Columnist's note: In three weeks, Utahns will vote on one of the most debated, polarizing issues in state history: private school tax vouchers. My past two columns have presented points-of-view from voucher proponent Richard Eyre and opponent Pat Rusk. Today: based on their respective arguments, how I intend to vote on Nov. 6. First, I would like to thank Richard Eyre and Pat Rusk for talking to me about vouchers. I couldn't have picked smarter, more personable or persuasive advocates. When each of them finished talking, I was ready to bust through the locker room wall.

If I were running for office or in charge of a large company, I'd want to be, well, them.

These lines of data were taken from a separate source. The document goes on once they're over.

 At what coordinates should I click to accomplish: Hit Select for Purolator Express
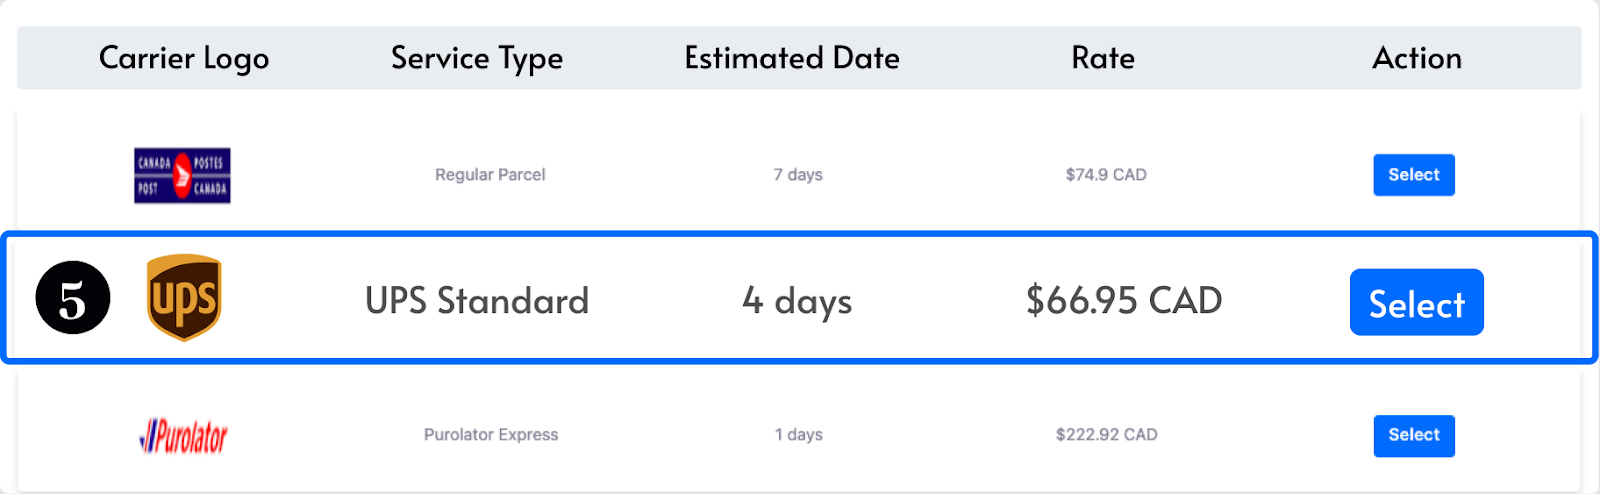click(x=1413, y=435)
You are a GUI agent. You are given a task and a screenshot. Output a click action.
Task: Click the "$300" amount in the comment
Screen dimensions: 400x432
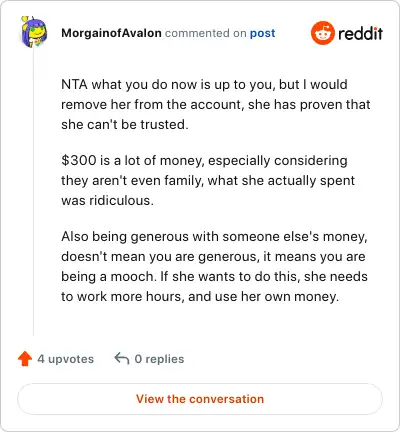click(x=79, y=160)
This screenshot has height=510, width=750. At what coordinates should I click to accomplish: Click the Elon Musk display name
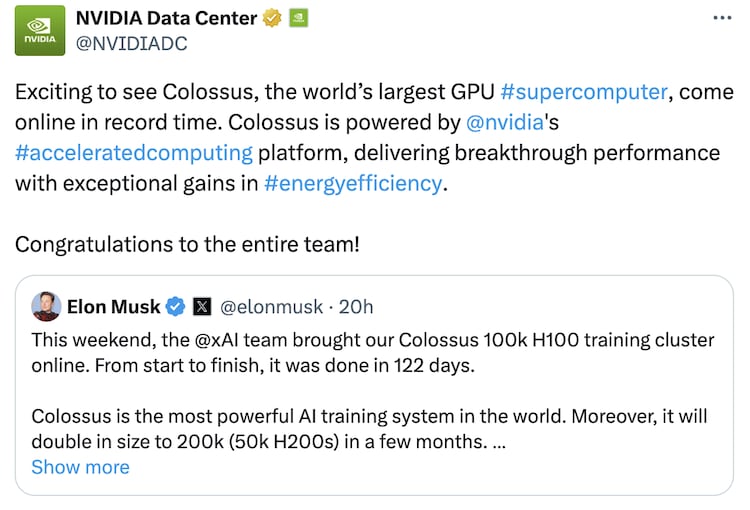coord(113,306)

I'd trust either one to raise and educate anyone's children, mine included.

And yet, for all their similar fine leadership qualities and an obvious shared concern for education, they could not come from more divergent perches when it comes to vouchers.

Eyre, who thinks vouchers are a really good idea, sees the issue from outside the public school classroom looking in.

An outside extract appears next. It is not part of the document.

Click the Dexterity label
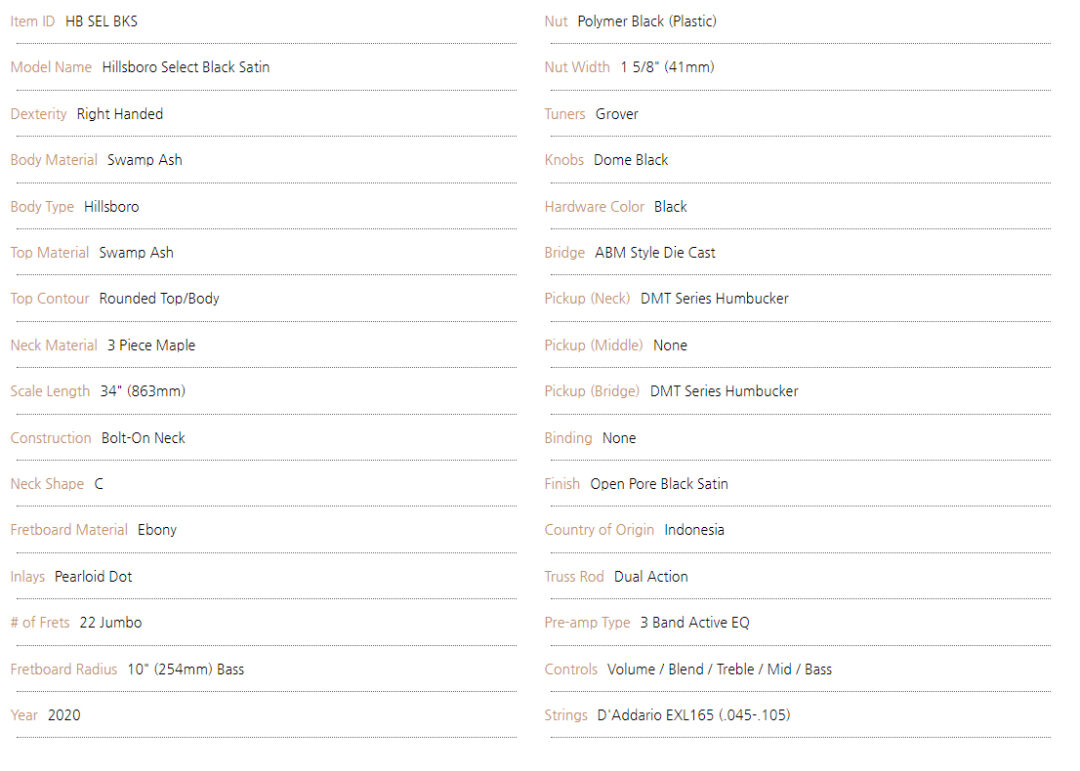This screenshot has height=771, width=1080. point(39,114)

Rusk, on the other hand, who thinks vouchers are a really bad idea, sees the issue from inside the classroom looking out.

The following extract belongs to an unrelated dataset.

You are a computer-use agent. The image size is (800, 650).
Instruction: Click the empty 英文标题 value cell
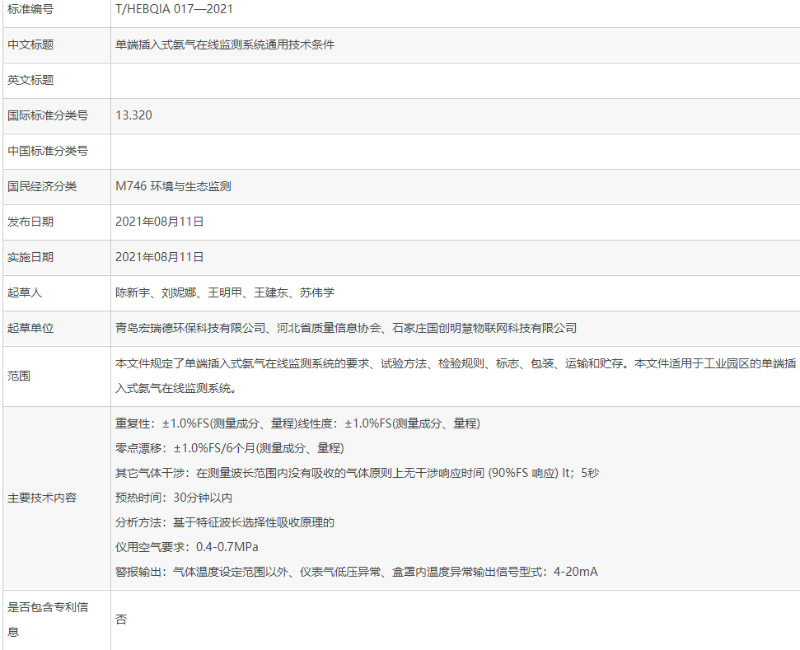[x=300, y=80]
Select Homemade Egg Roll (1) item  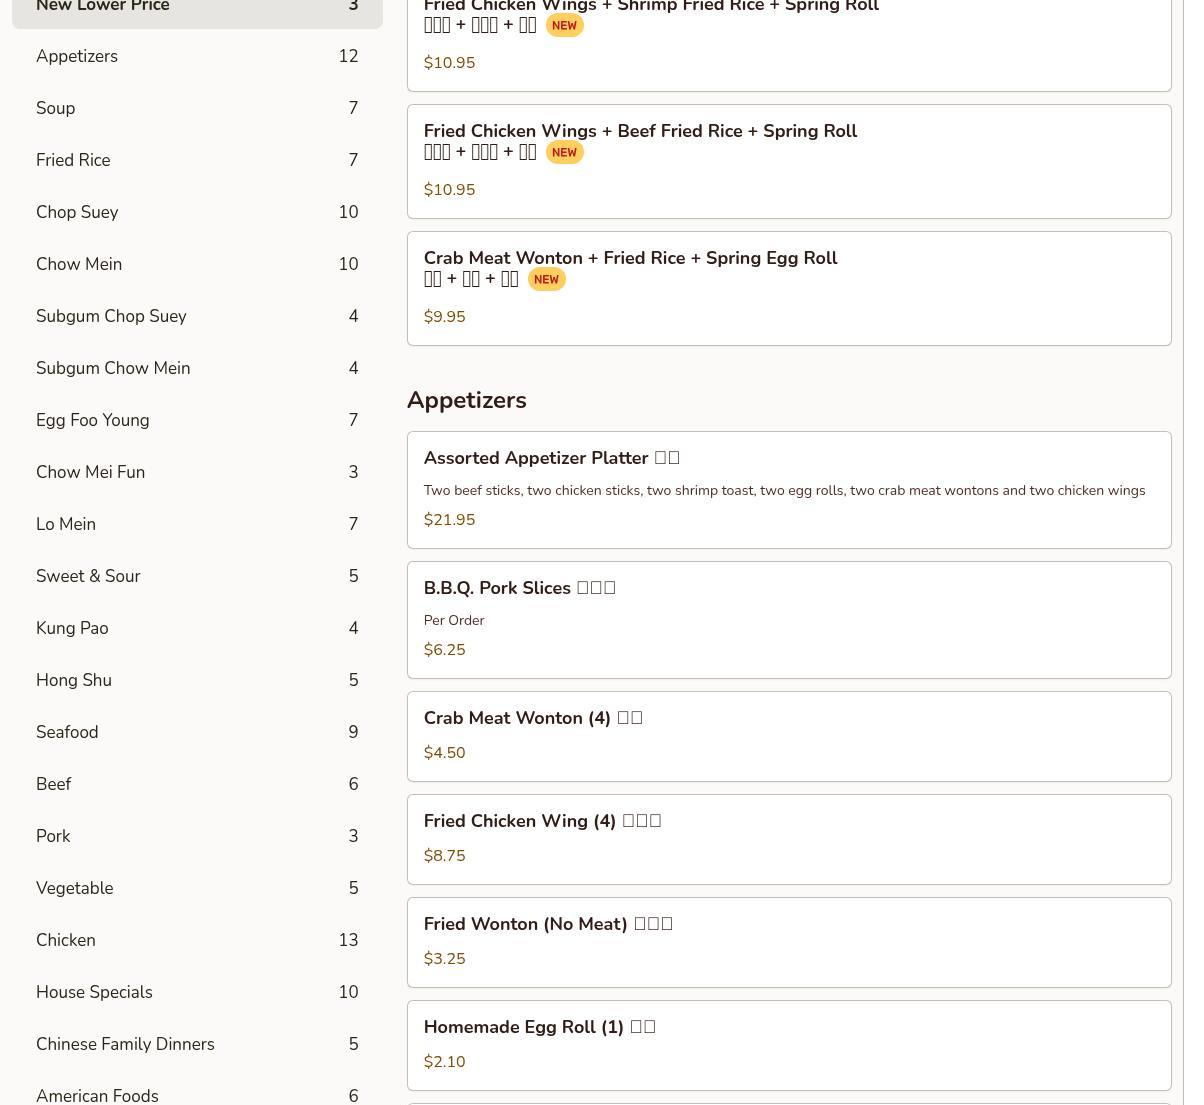click(x=788, y=1045)
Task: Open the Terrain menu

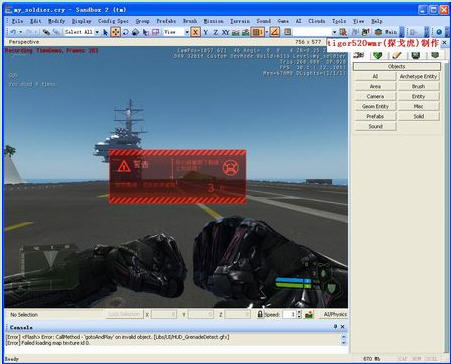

One speaks for the parents, one speaks for the kids.

From where I stand, those polar opposite viewpoints synthesize the voucher debate into a recognizable either-or question that I can get my hands, if not my mind, around: Should education of our children be primarily up to the private sector, which means essentially parents, or should it be primarily up to a public system, which means essentially the government?

Vouchers are a step -- a rather big step -- toward privatizing education.

Is that a good thing or is that a not good thing?

I don't know the answer to such a question, but I do think that would be a more fair question at the ballot box, rather than veiling the debate in a voucher cloud.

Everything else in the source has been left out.